• [SET TASK]:
Count the lines in the data that contain the word "Click", matching capitalization exactly, and reply with the number alone.

** start of DATA ROWS **

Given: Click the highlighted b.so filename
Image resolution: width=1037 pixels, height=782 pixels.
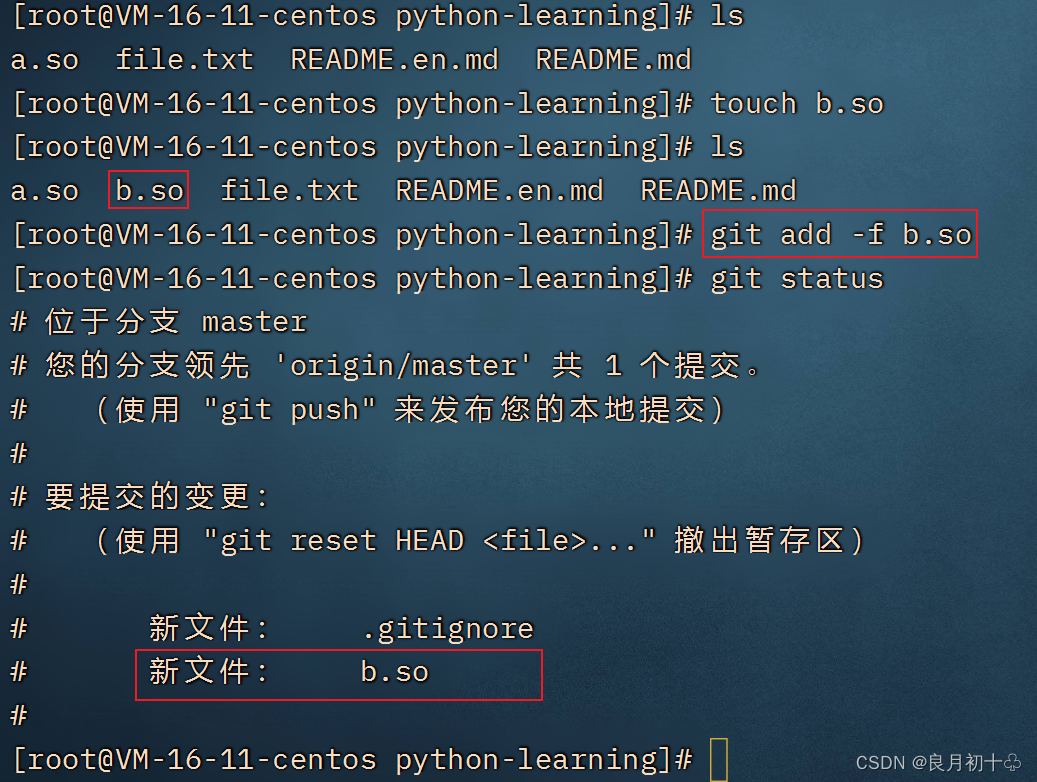Looking at the screenshot, I should point(147,190).
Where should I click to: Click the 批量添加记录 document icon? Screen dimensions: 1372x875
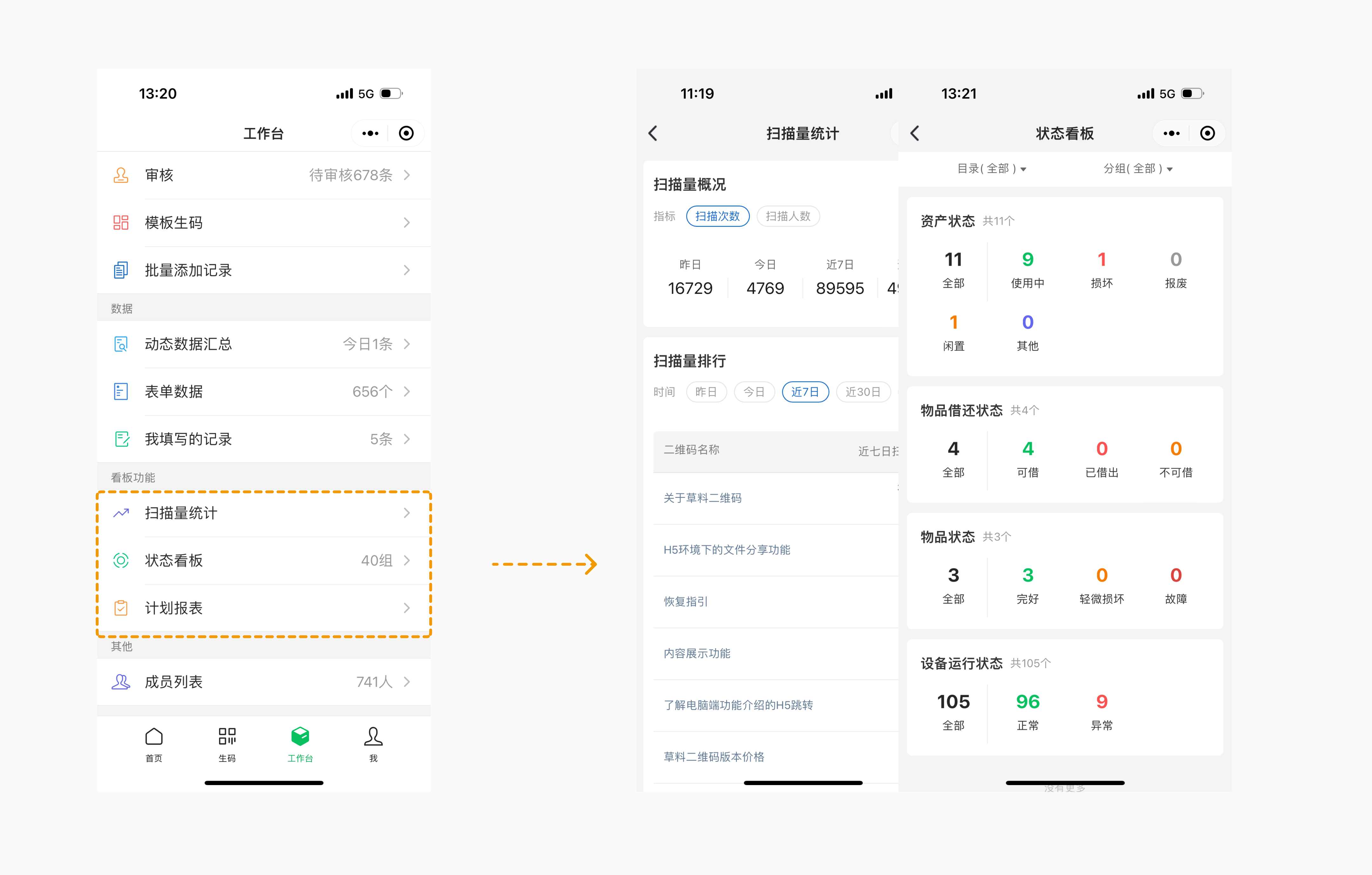[x=121, y=270]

** end of DATA ROWS **

• [WRITTEN RESPONSE]:
2